My room has a lot of character (i.e. a painting of Madonna and child over my bed!) and while my window does not have a gorgeous view, the view from the living room and kitchen is of rolling Tuscan hills, sprinkled with villas. (Apparently one of these villas belongs to Sting!)
I don't think I'll be able to go back to Barnard housing after this
The food is AMAZING. Everything is homemade, and there are always three or four courses. We start off with pasta or soup, then have a meat dish along with some sort of vegetable or salad, and finish with dessert (which has either been cake or clementines and chocolate.) The clementines are the most delicious I’ve ever had – five times as sweet as they are in the U.S., and never any seeds. Giovanna often gives me a clementine or two to take to school to have for una merenda, an afternoon snack. (Do I feel as if I’m in kindergarten? Yes. Do I love it? Yes.)

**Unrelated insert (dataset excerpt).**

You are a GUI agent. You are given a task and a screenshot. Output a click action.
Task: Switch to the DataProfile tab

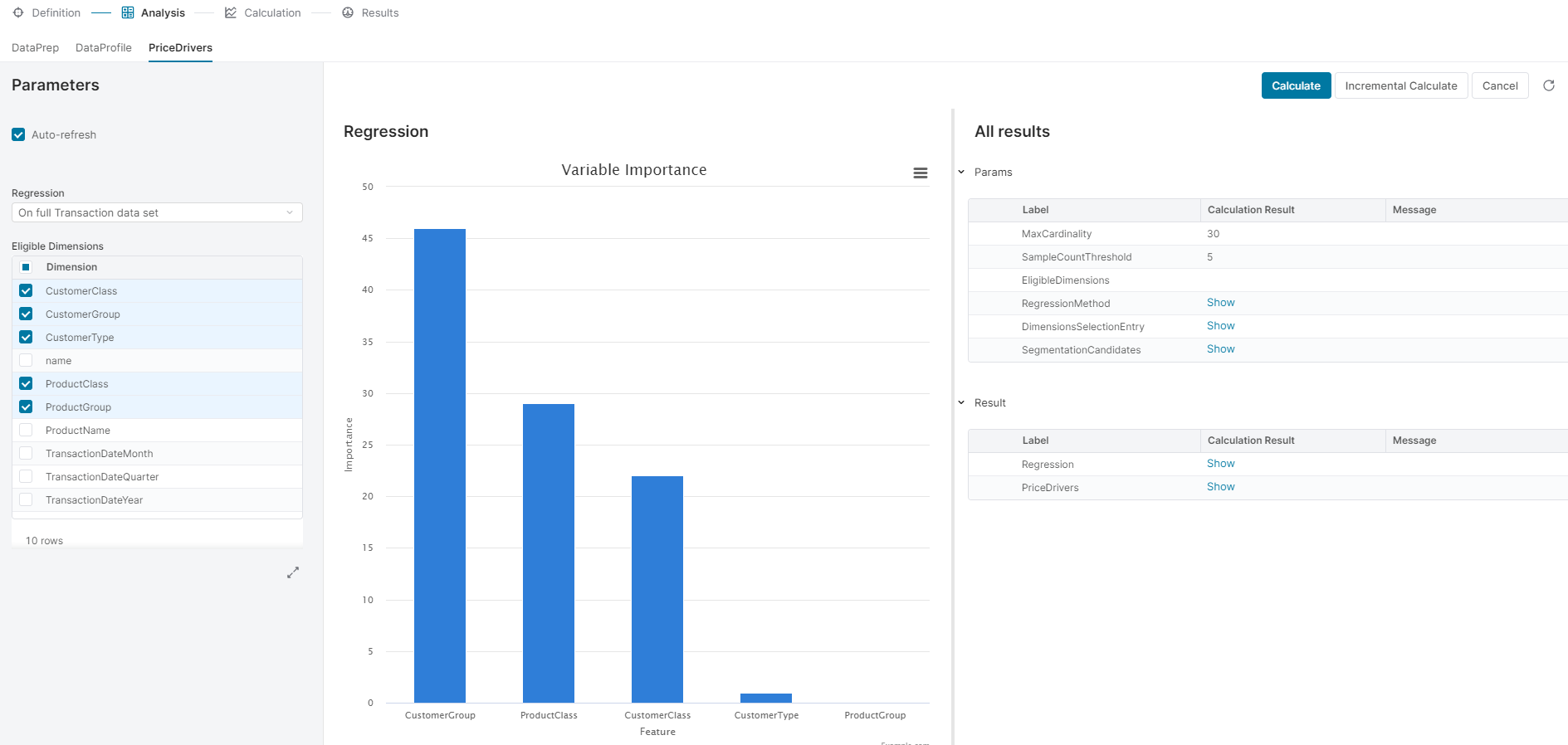[x=103, y=47]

Dinners last about an hour to an hour and a half. We talk about American movies and actors (Giovanna’s celebrity crush is Marlon Brando, Piero’s is Sharon Stone) travel, and Italian food. Giovanna and Piero are always recommending gelaterias, telling us what Italian city we must visit on the next nice weekend, or explaining the different kinds of Italian cheese. They call us bambini (children). By the way, us refers to my housemates and I. Nicole and Michelle share the room next to mine, go to Syracuse University in Florence, and are very nice!

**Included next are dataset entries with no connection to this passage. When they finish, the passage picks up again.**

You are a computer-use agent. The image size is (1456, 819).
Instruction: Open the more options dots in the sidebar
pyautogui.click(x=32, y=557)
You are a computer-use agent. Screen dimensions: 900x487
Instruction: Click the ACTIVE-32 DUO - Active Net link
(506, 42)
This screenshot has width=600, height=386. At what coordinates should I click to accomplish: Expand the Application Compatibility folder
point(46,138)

The neighborhood is all Italians and no tourists. While being near the center of the city would have been convenient, here, far away from the city center (although still in the city, not the suburbs) I can talk to shopkeepers in Italian and they will respond in Italian, which does not happen in the city center, where they often respond in English.
Yesterday I took a walk and discovered that I live a block away an amazing gelato shop, Sorriso Gelato (Sorriso, appropriately, means "smile.) While exploring the neighborhood I came across a street called “Via del Paradiso,” Street of Paradise. With a name like that, I had to investigate. The steep street is bordered by a stone wall that looks as if it is (and very well might be) Roman ruins. The street was quiet, except for the occasional old lady ambling by, (think, Strega Nona) or the sound of a rooster. The view from the top was incredible! I turned around after twenty minutes but plan to return.
The view from Via del Paradiso
A house on Via del Paradiso
Today after class I stopped with a few friends at Mehkadeh LiberiaCafe for hot chocolate so rich you needed a spoon for the pieces of dark chocolate that had sunk to the bottom. I can see this becoming an after-school tradition! (Except for the fact that it was 3 euros, or a little over $4.00 - yikes.) I ordered the Fondente, but will be returning to try the other three flavours: gianduja, orange, and mint.
Mehkadeh LiberiaCafe
Making the hot chocolate
Hot Chocolate Fondente
Ciao for now! Below are a few more pictures of what I did this week.
The Teatro della Pergola, where I saw a classical music concert last night.
The Biblioteca Laurenziana, which I visited Saturday as part of an art history tour of Firenze.